Anxiety, Hofer found, is “a behavioural state that occurs in response to signals of danger and that entails a special set of response tendencies that have resulted in avoidance of similar dangers during events in the organism’s past development and in the evolution of the species”.

This side of anxiety — the idea that it might not only make you fall to pieces but also move you to action — is rarely explored in the way we talk about mental health.

As Australian comedian Jordan Raskopoulos puts it: “See, the nuances of mental health are often lost on people. When people hear mentally ill, they think ‘crazy’. When people think depressed, they think ‘sad’. When people hear anxiety, they think ‘very, very scared all the time’, and for some people it is true — but not for me.”

Raskopoulos and I live with what has become known as high-functioning anxiety. For me, this manifests as a persistent humming in the background of my mind. Sometimes the humming becomes so loud, it is all I can hear — but a lot of the time it’s just there.

This is very different to the way others might experience anxiety. My father, for instance, says that his anxiety is like “acid” — a thing that exists only to totally annihilate.

And so it is strange for me to say that the contours of my anxiety have never been utterly negative. Sure, it often sees me withdrawing from the world, making it difficult for me to connect with those around me. But it is also usually the part of me that pushes me towards bravery.

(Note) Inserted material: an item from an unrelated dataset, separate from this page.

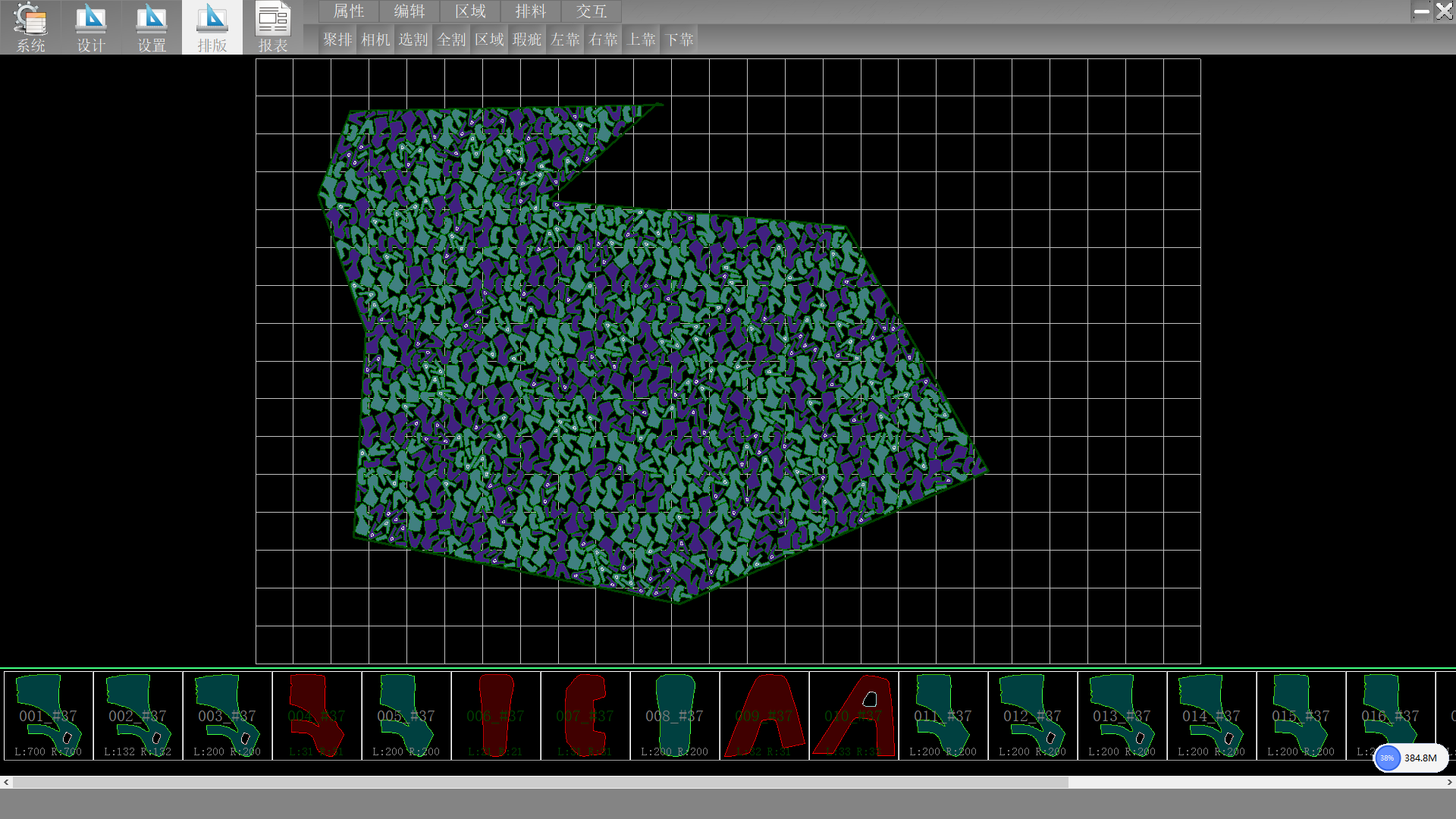Click the 瑕疵 defect button
This screenshot has width=1456, height=819.
point(527,39)
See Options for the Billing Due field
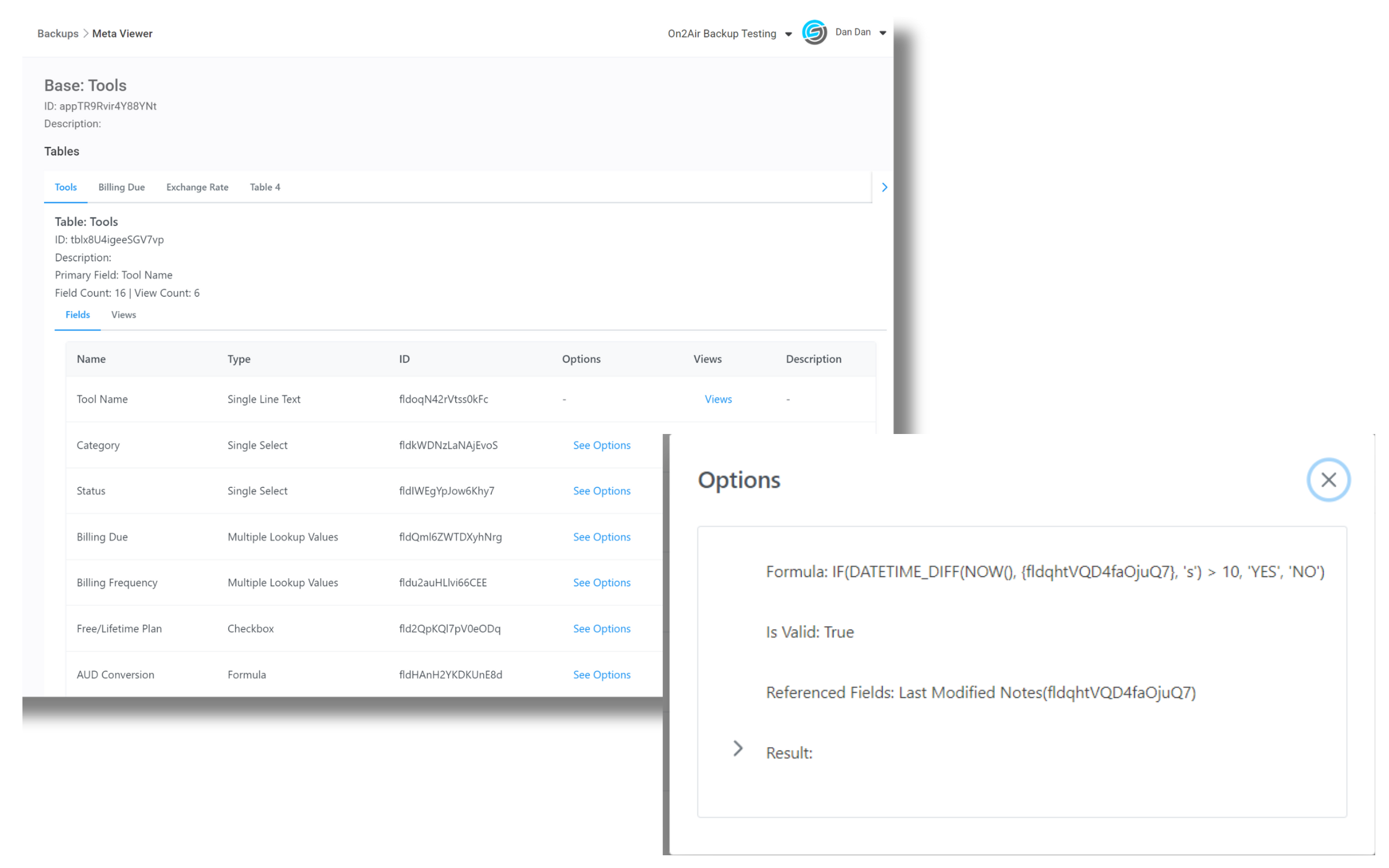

When I was much younger, and at family gatherings, there would be times when I wouldn’t speak for hours on end. Everyone would assume that I was painfully shy. But there were other times when I’d get everyone together and make them watch me dance in a pink leotard to Tina Turner’s Simply the Best.

So you see, in moments in which many people would feel very uncomfortable, I’m often able to mobilise a surprising amount of confidence and take charge. It’s just the small things — how my arms move when I walk, or whether I’m making too much or too little eye contact — that can feel like a massive effort.

Melissa Broder put it best in her collection of essays, So Sad Today, when she wrote: “For someone with anxiety, dramatic situations are, in a way, more comfortable than the mundane. In dramatic situations, the world rises to meet your anxiety.”

Part of what makes this possible is that people with anxiety are often incredibly adept at controlling that “the world is going to end” feeling, because that sense of dread is already so hardwired in how we relate to the world.

I’m hyperaware of how that fear can manifest — uncontrollable jitters, sleeplessness, nausea, abrupt bouts of sobbing — so that most of the energy my body can muster goes into keeping my anxiety in check.

My anxiety is the part of me that is there as a constant reminder that I am sometimes too moved by the world. I have, after all, very nearly fallen apart in a Woolworths after seeing a police officer buying doughnuts, simply because the image was too perfect for me to handle.

But it is also true that my anxiety, so aware that there are far more terrifying things out there, signals to me that, should I let myself be moved, there is very real joy there — and indeed that joy itself is almost always preceded by what can feel like great struggle.